Результат всех хождений был однозначен. Нет! Не получается! Хотя однажды появился намек на надежду, когда нашелся хороший человек, который сказал, что попробует. Попробовал. Я почувствовал! Почувствовал! Стало чуть легче. А ведь мне и вправду стало легче еще и потому, что впереди что-то засветилось. Наверное, это называют надеждой. Может быть, буду еще жить! И снова все рухнуло, когда в очередной раз придя к хорошему человеку, вдруг узнал, что его не стало – сердце. У него был порок и, возможно, он слишком растратил свое сердце. Но я чувствовал, или только тогда почувствовал, что хотя его и не стало, между нами все же осталась какая-то связь, невидимая нить. Осталась уверенность в том, что у меня все будет хорошо.
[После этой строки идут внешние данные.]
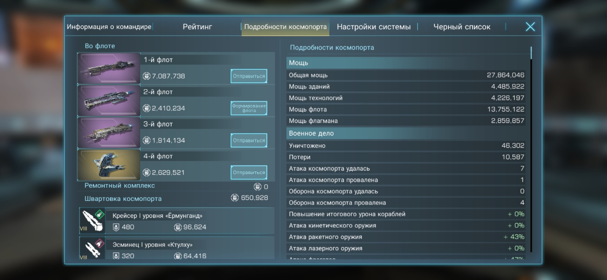The width and height of the screenshot is (607, 280).
Task: Open the 3rd fleet ship picture
Action: click(109, 133)
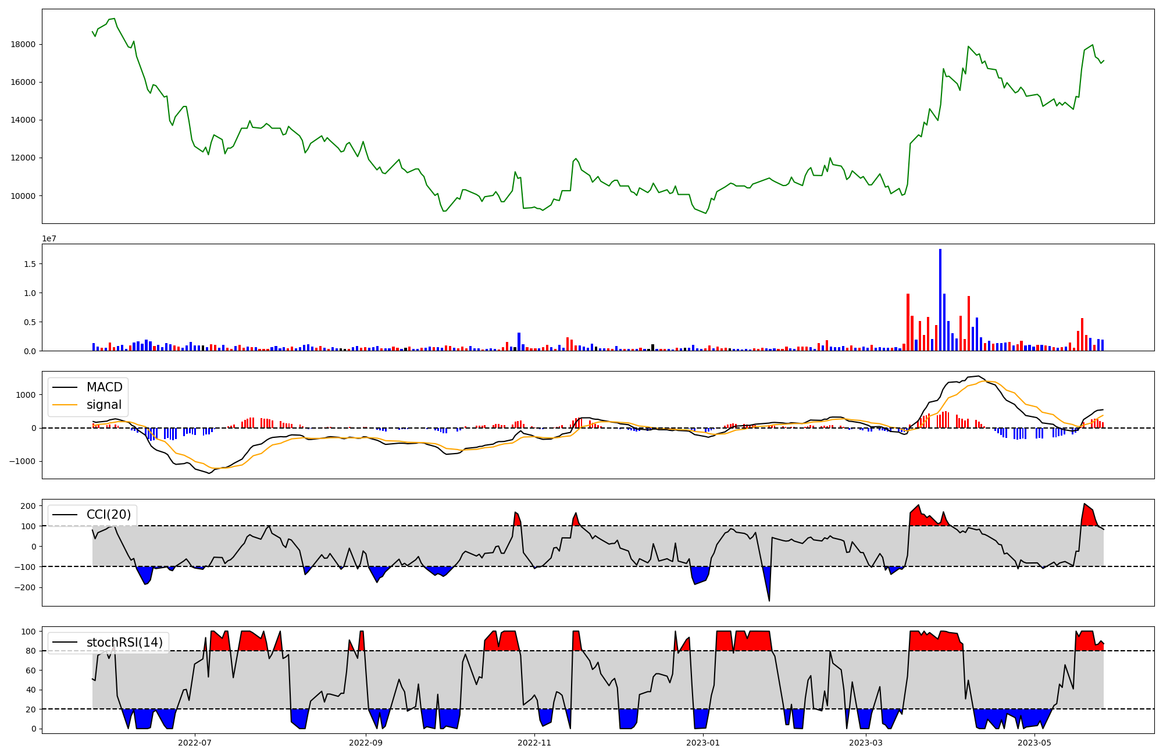The height and width of the screenshot is (756, 1163).
Task: Click the -1000 MACD axis tick label
Action: [21, 461]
Ведь что-то мог улучшить тот, кого не стало? Значит, есть и тот, кто меня сможет вылечить совсем! В пятницу позвонила давняя приятельница мамули Вали тетя Шура. Ей, наверное, лет девяносто. Пережила мамулю Валю лет на тридцать, но бегает и, самое главное, голова еще светлая, не затемненная жизненными неурядицами. Всегда могла их как-то игнорировать.

– В Питере могут помочь и много вылеченных. С ними до сих пор хорошо. Приезжай!

Взял отпуск. Я ведь заболел. Завтра еду в Питер. Вдруг вылечусь».

Ученый снова очнулся.

– Вот черт! Сколько можно терпеть все продолжающееся «бу-бу»!

Питер (такими словами обычно начинаются книжки об этом городе) встретил Александра Владимировича промозглой сыростью, сразу охватившей его со всех сторон, как только он ступил на платформу вокзала. Приветливо зашелестел постоянно дующий ветерок, наверное, с залива. Как обычно, он был пронизывающий, казалось, до самых костей, и ничего не спасало, даже теплая дубленка. На привокзальной площади толпились пассажиры прибывшего поезда. Толпа постепенно редела, руку к этому приложили таксисты, не бомбилы, хотя и их было достаточно, а частники. От площади важно отъезжали иномарки, очевидно, служебные. Александр Владимирович в такси не нуждался: тетушка жила в самом центре Северной столицы, на ее центральной улице, носящей имя самой знаковой реки города.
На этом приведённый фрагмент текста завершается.